I would never even think that a nurse could not do two things simultaneously. Of course they can type in every box on five computer tabs AND tend to the patient. Hello. Everyone knows that we medical people can text click and care safely. And hospitals aren’t struggling, healthcare costs not skyrocketing because we have to hire one nurse to log computer notes while the other does nursing. That we have 5 people in the room for AF ablation in the US and two in Hamburg has nothing to do with why it costs 80,000$ here and 8000$ there.

And finally friends, you won’t ever see the essay–that I have written more than three times, but never published–on how the Joint Commission disallowed our ability to use the best sedative available.
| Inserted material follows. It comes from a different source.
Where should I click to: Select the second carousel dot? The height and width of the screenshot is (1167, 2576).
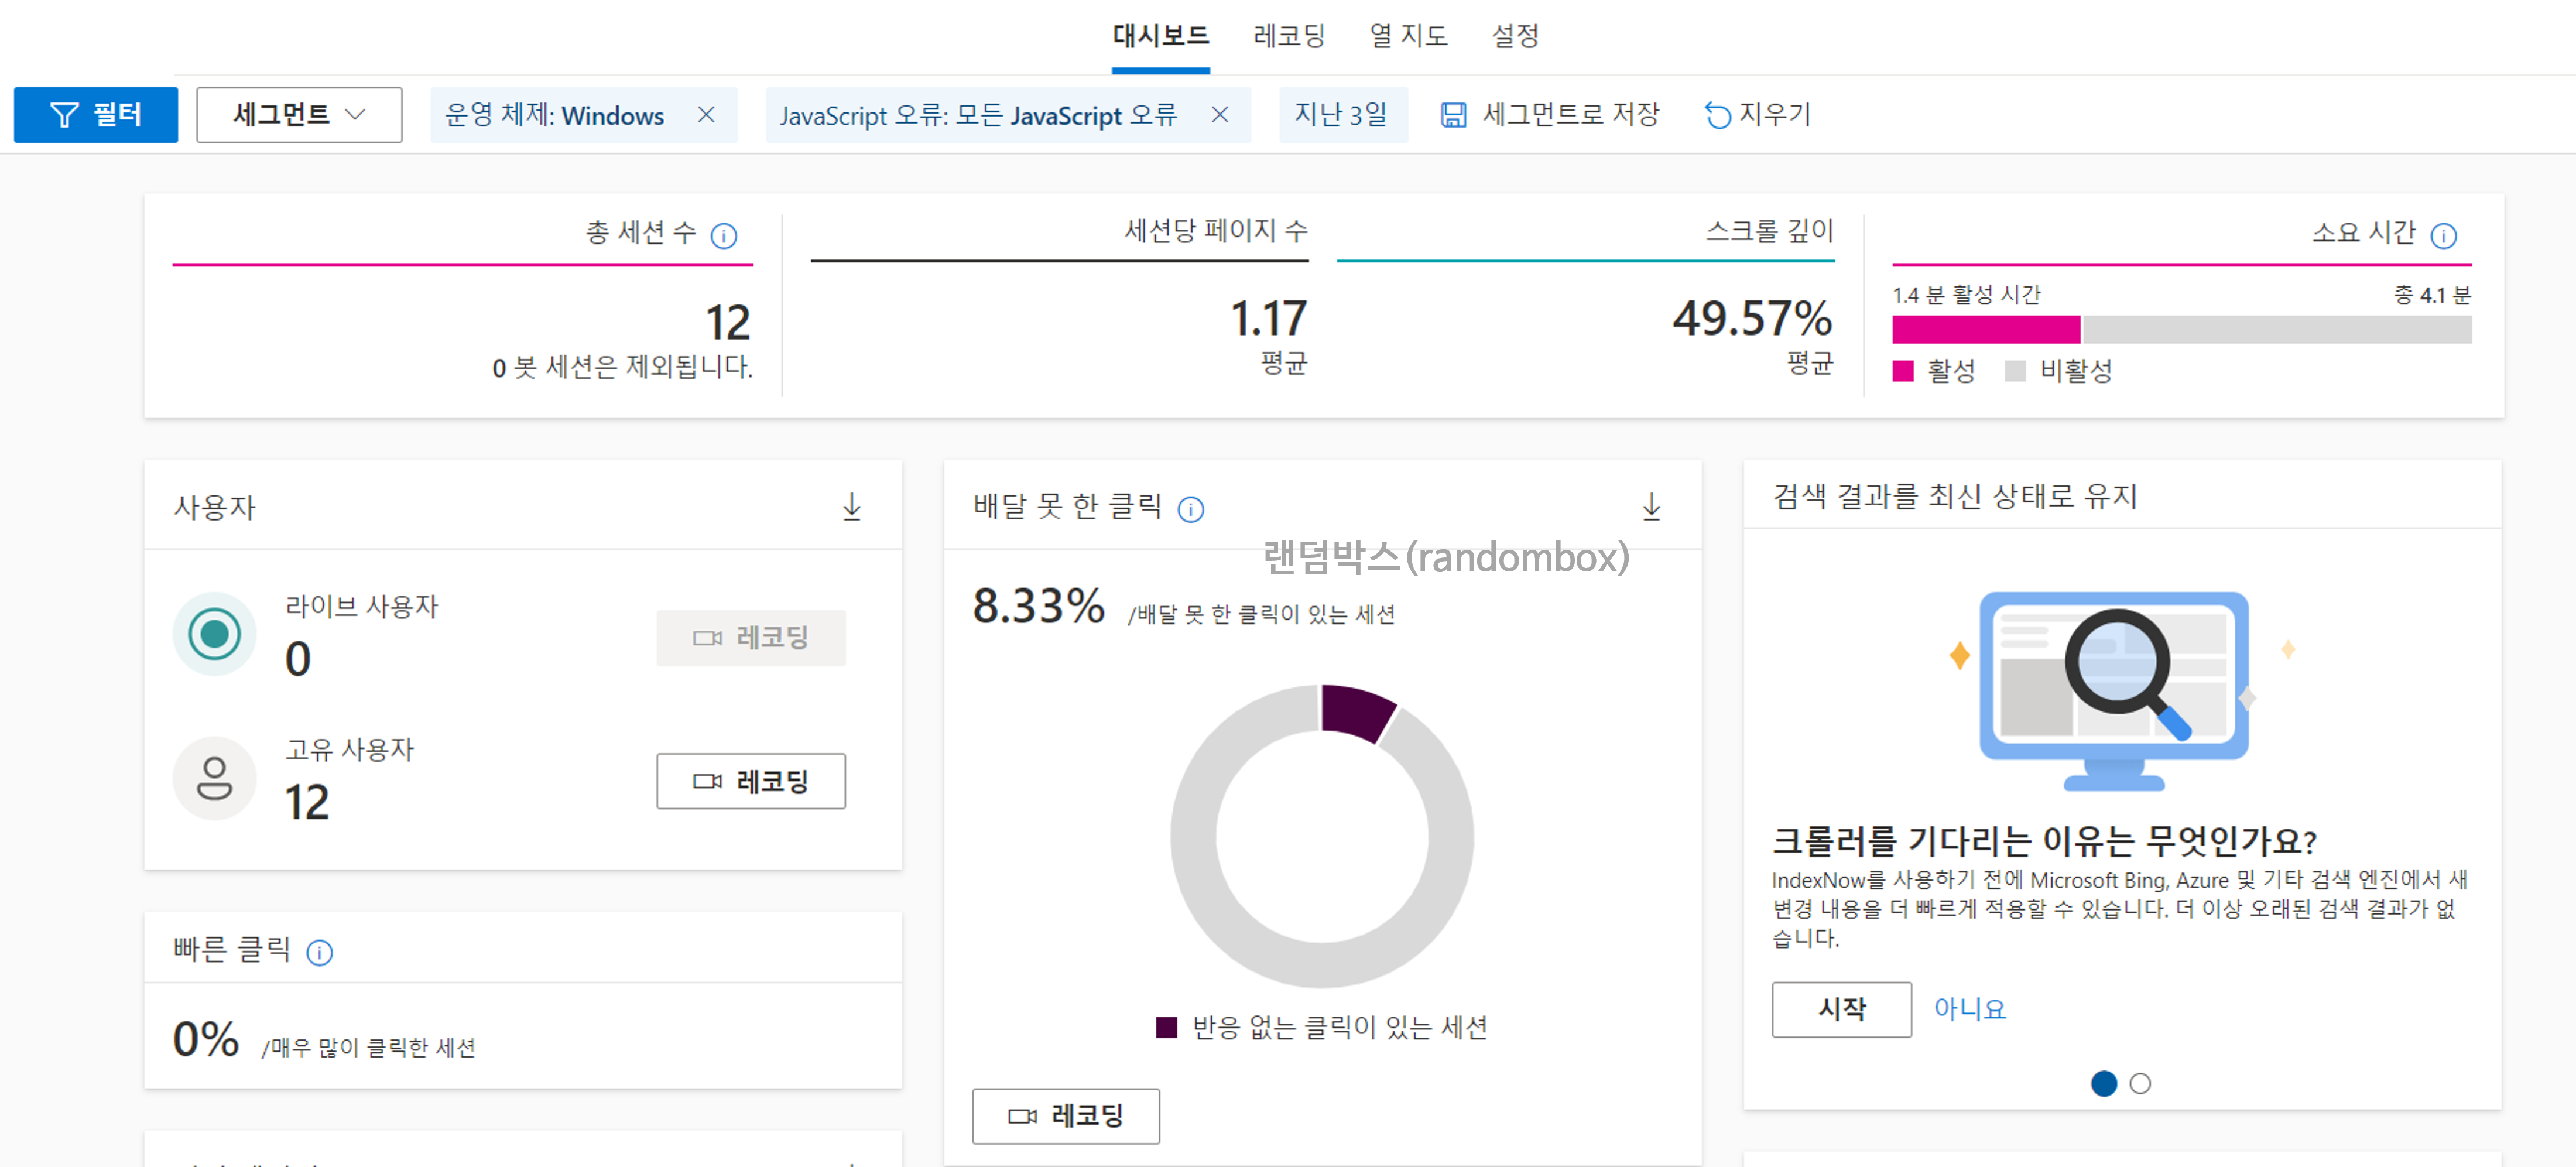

The fact that we had safely (zero breathing-related problems) used propofol for more than a decade and thousands of cases mattered not. Or that non-anesthesiologists now have two choices for sedating patients:

  • use anesthesia and dramatically increases the cost and limit access;
  • or sedate patients with far inferior drugs. Prolonged sedation after the procedure, nausea, retching and QT-prolonging anti-vomiting medicines are all on the come back in cardiac labs across the US–in the name of quality.
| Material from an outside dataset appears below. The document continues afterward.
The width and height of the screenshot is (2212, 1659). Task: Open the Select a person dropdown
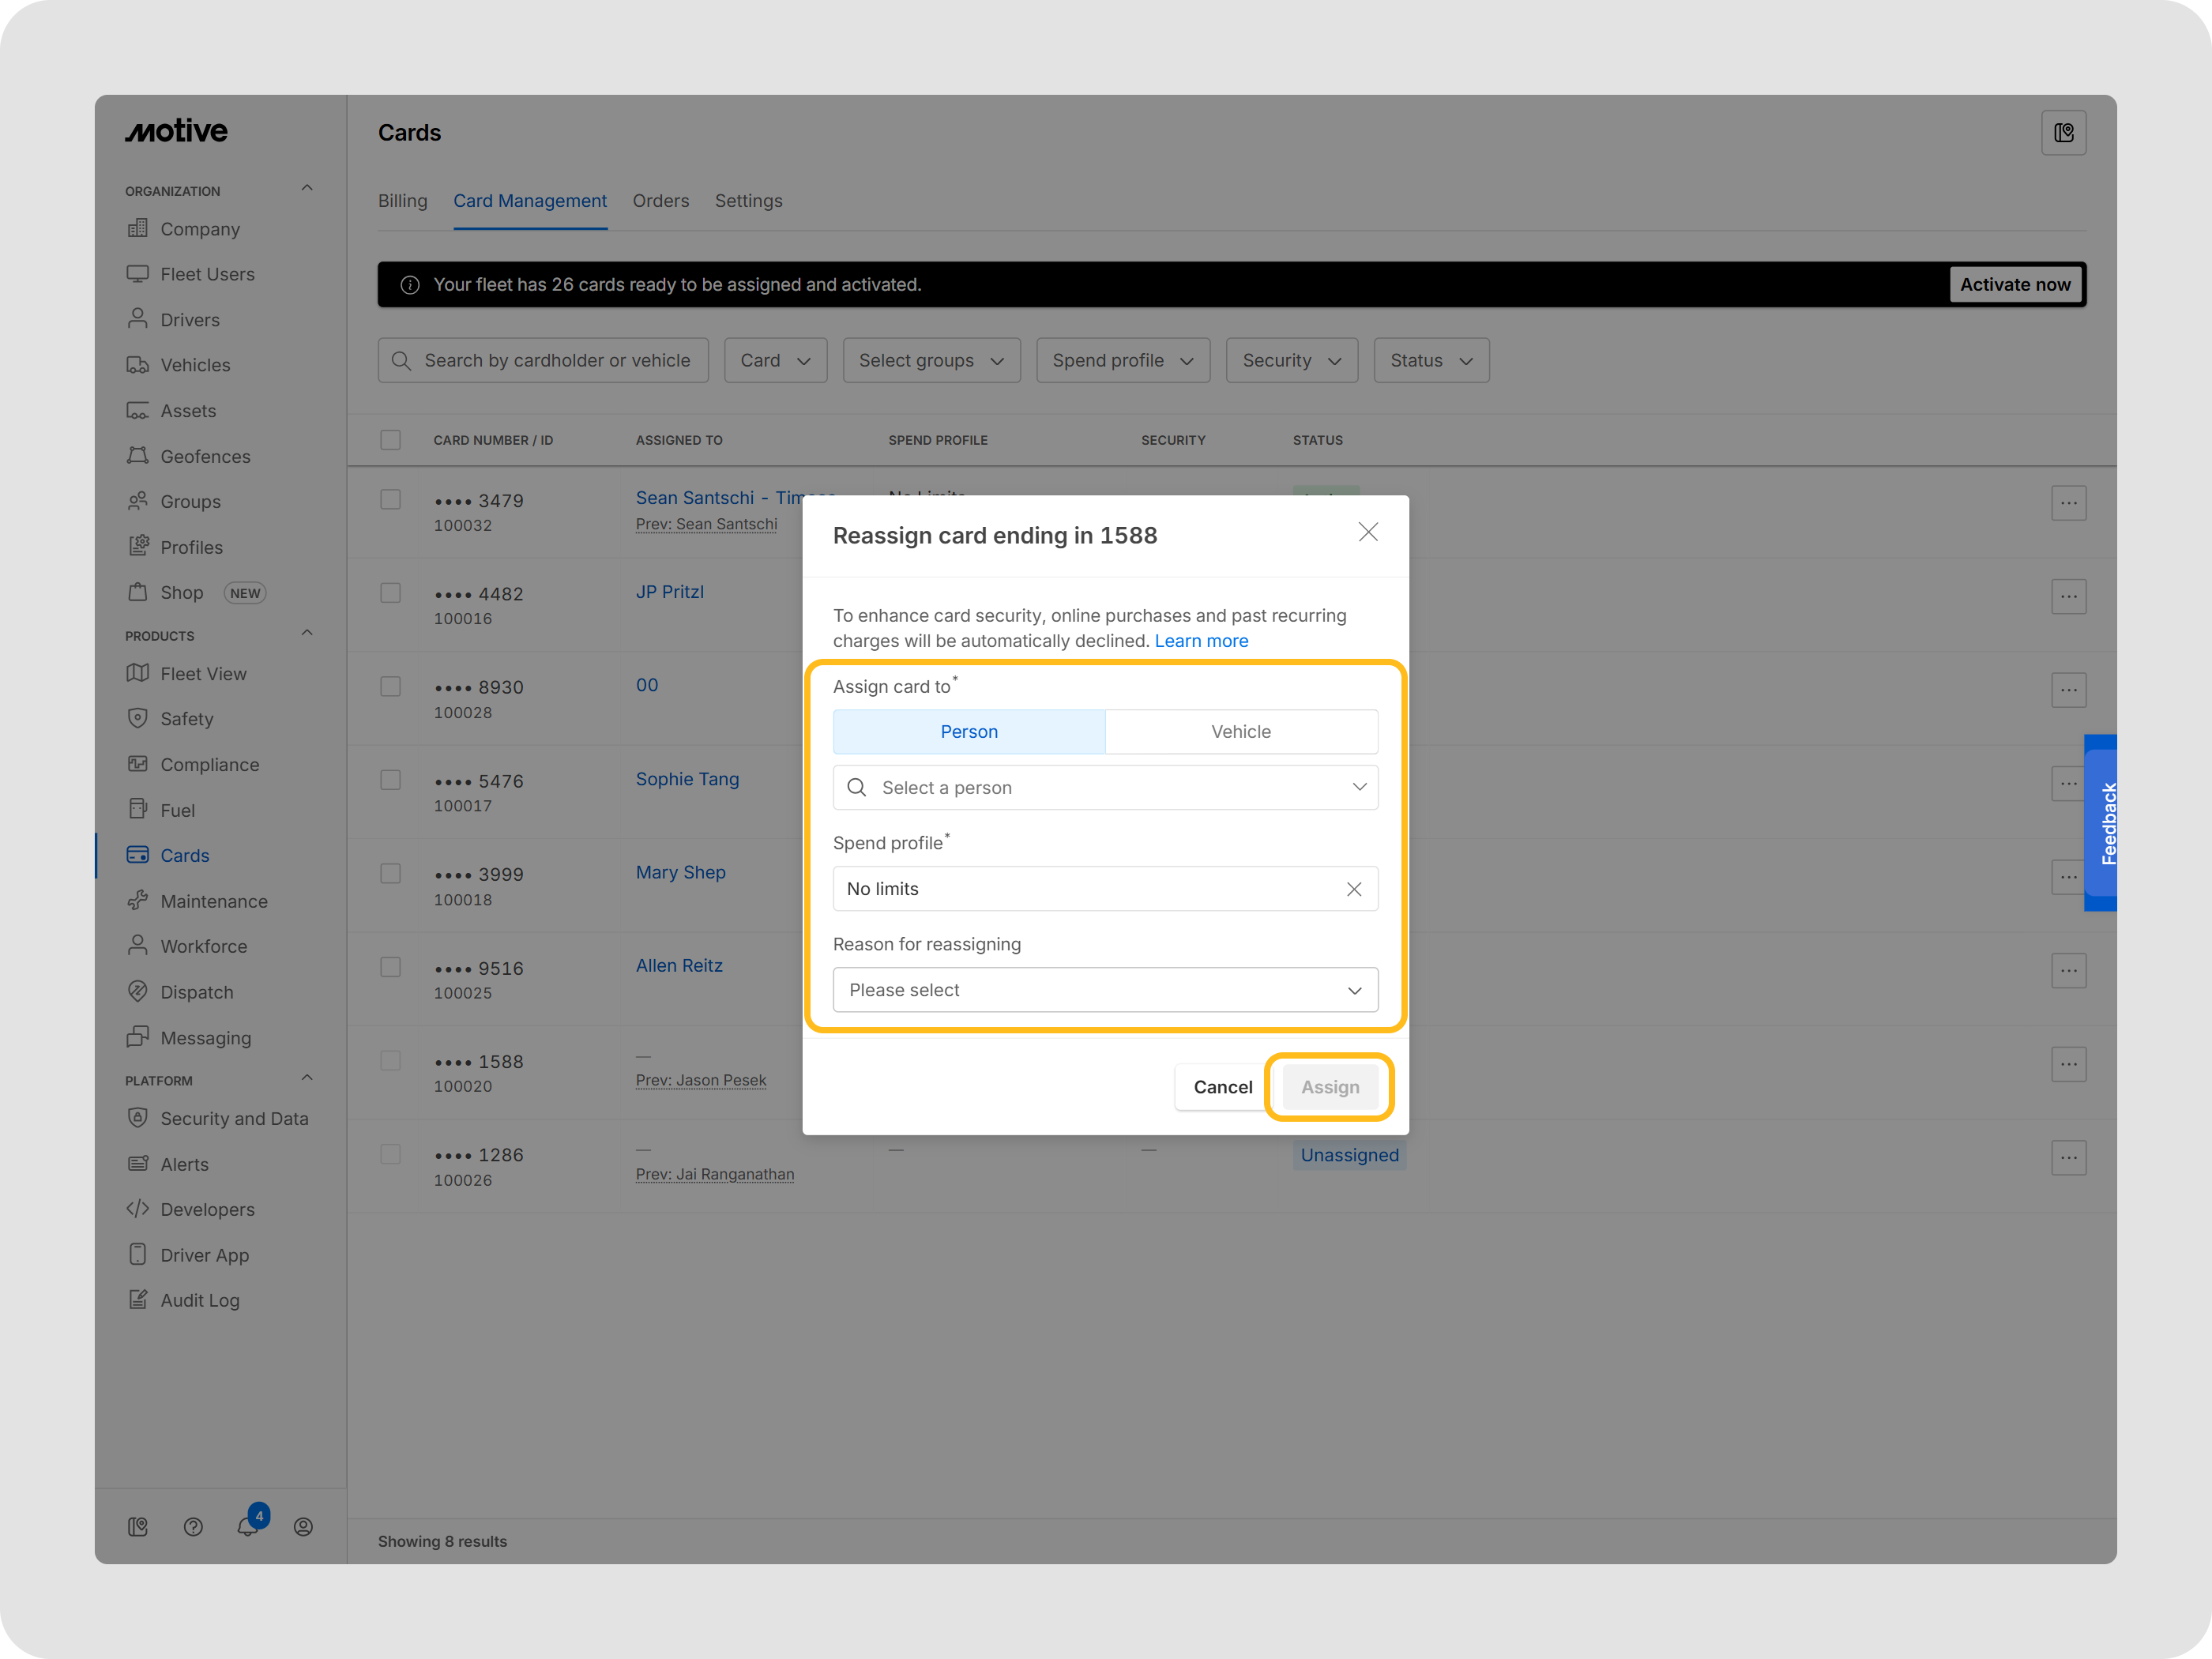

No way. The pursuit of quality dose not have unintended consequences.

JMM

Was there a third way to ride that trail?

Starting to go for it, but then seeing the danger; stopping short and dabbing. At least you tried.

5 replies on “Difficult days to be an inpatient: Joint Commission Day or July 1?”

I guess I am missing what you are saying about propofol? Is this some sort of fallout from the MJ case? Are you saying I would have to submit to a drug that was more dangerous or had more side effects? If so, what the hell is going on.
And yes, we are killing the system with inflated costs. My wife and I flew to Bangkok a few years ago for dental work. One tenth of the cost in the US and a wonderful vacation thrown in…

As for propofol, we, like many other labs in the US, had used propofol without an anesthesia doc. It’s how we trained. It’s how ablation is done in Europe now. We never had respiratory problems; patients loved it because they didn’t have nausea or retching afterwards. Not only that, but they were wide awake after the procedure. Propofol was amazing. True, you had to be careful, prepared and there was a learning curve.

The guideline-writers from Anesthesia deemed it not safe for “us” to use. To comply with these guidelines mandates hospitals had no choice. They could not consider the long-term safety records of the staff using propofol. They couldn’t write their own institutional rules. They just had to say no propofol without an anesthesiologist.For if they wrote their own protocol against the guidelines and just one patient had a problem…Well, you know what happens next.

So yes, US patients that require sedation–but without anesthesia–get lesser drugs. It’s a paradox: the safer drugs are less effective, longer acting, still capable of over-sedating and worse, they may make people retch.

Unintended consequences.

Thank you for this article. It’s an interesting read, although I feel I’m missing your point exactly. Are you saying that we shouldn’t have TJC-type inspections? There are definite unintended consequences, and the system is certainly not perfect — I work for the Canadian equivalent — but can you imagine working for a facility that was not accredited? Or more importantly, being a patient at one? My guess is that you wouldn’t do either; I wouldn’t. The “inspections” are like tests, and no one, from grade 1 upward, enjoys the test. But until a better approach is developed (and there have been systematic improvements in process over the past sixty years, both in the USA and in Canada), this is what we’ve got. If the testing makes people nervous and affects their performance on a small scale, the process will generally catch the systematic approach to care and to quality in an institution, and that’s a whole lot better than no standard or inspection overall, in my opinion. My guess is that you would agree with that.

Instead of propofol, why not just use Multaq? It has the same numbing and sedating qualities 🙂

So what will happen now? Will you use an anesthesiologist or worse drugs? I love the new short acting drugs, I no longer feel half dead for 3 days after an outpatient procedure.